New Liberian President

With plans to initiate a “fundamental break” and to stabilize Liberia under her belt, the newly elected President Ellen Johnson-Sirleaf was sworn into office on Monday (Jan.16) making her the first African female head of state.

Surrounded by supporting Liberians and foreign representatives, including first lady Laura Bush and Secretary of State Condoleezza Rice, President Johnson-Sirleaf promised to unite the West African country which has been stricken with coups and war for a quarter of a century.

“We recognize this change is not a change for change’s sake, but a fundamental break with the past, therefore requiring that we take bold and decisive steps to address the problems that have for decades stunted our progress,” she said, according to the Washington Post.

Johnson-Sirleaf’s plans for Liberia over the next six years  include ending corruption and war in order to promote foreign donations, which she says is needed to redevelop Liberia. This also involves maintaining a governance and economic management program (GEMAP), which will oversee state spending. “We will accept and enforce the terms of GEMAP,” Sirleaf said. “We will ensure competence and integrity in the management of our resource.”

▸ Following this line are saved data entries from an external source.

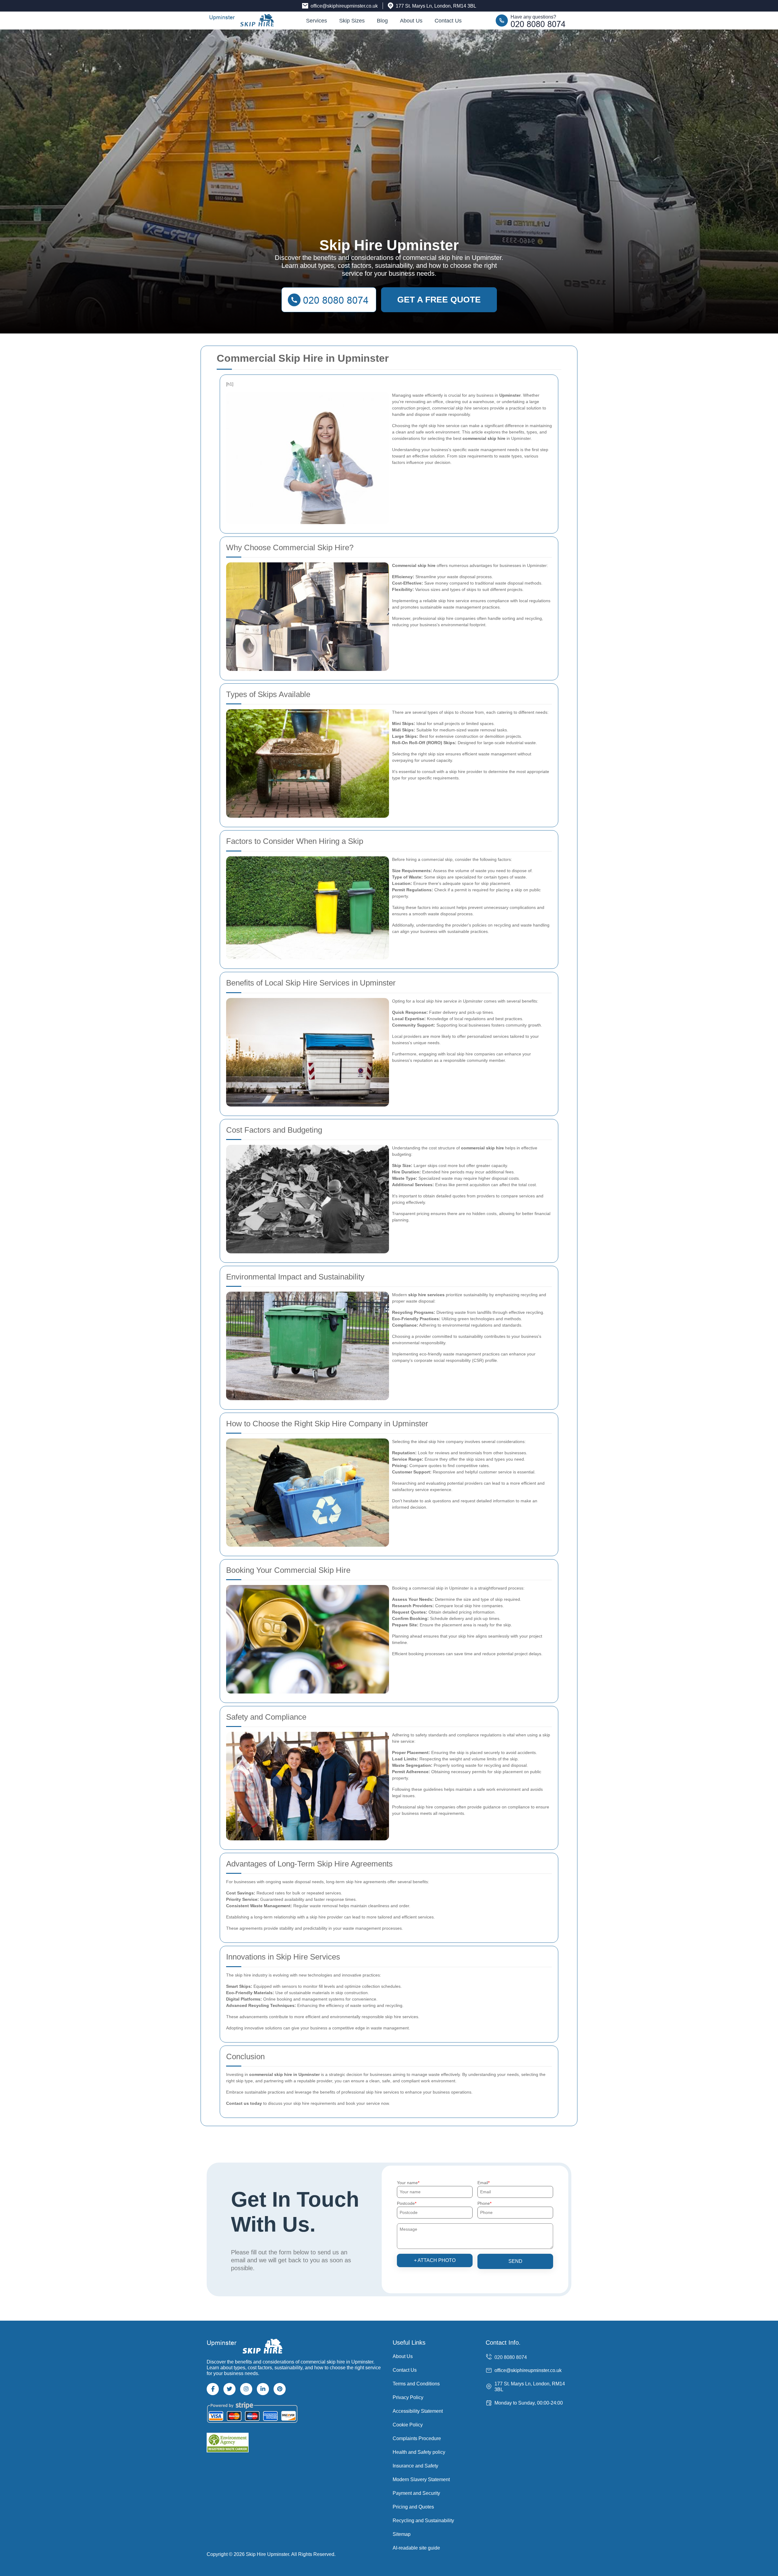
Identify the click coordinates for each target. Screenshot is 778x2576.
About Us (411, 21)
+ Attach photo (435, 2260)
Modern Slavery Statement (421, 2479)
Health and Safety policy (419, 2452)
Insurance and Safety (415, 2465)
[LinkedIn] (263, 2389)
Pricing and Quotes (413, 2506)
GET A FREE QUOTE (439, 299)
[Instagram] (246, 2389)
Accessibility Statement (418, 2411)
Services (316, 21)
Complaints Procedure (417, 2438)
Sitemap (402, 2534)
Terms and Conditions (416, 2383)
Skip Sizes (352, 21)
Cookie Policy (408, 2424)
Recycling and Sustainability (423, 2520)
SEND (515, 2261)
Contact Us (448, 21)
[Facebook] (213, 2389)
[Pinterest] (280, 2389)
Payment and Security (416, 2493)
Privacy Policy (408, 2397)
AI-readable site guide (416, 2547)
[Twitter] (229, 2389)
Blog (382, 21)
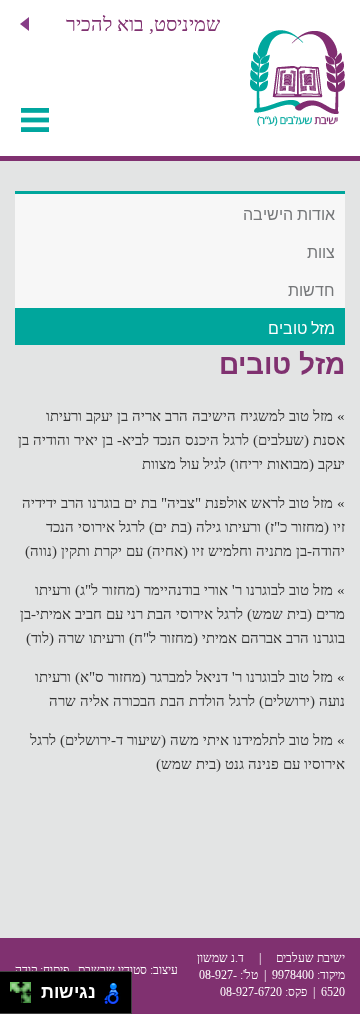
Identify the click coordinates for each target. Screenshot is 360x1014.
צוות (321, 252)
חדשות (311, 290)
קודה (26, 970)
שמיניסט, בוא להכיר (143, 24)
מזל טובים (301, 328)
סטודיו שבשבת (112, 970)
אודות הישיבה (289, 214)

According to the Washington Post, U.N. Secretary General Kofi Annan congratulated the 67-year-old Harvard graduate saying she had a “historic mandate to lead the nation toward a future of lasting peace and stability.” Liberia, being the oldest African republic, was founded by freed slaves in 1847.

War erupted after Charles Taylor led a rebellion against Samuel K. Doe. Taylor became president in 1997, however after being suspected of initiating war crimes during the country’s civil war, he was exiled to Nigeria.

Johnson-Sirleaf was reported as a supporter of Taylor during his invasion in 1989, a decision from her past that still incites controversy till this day. Johnson-Sirleaf was also imprisoned during a 1980’s coup led be Samuel K. Doe, who ordered that all cabinet ministers be executed. She fled into exile and later returned as an economist.

“Let us begin anew,” said Sirleaf, “moving forward into a future that is filled with hope and promise.” Her words reassure change and peace for a country that has seen much internal strife.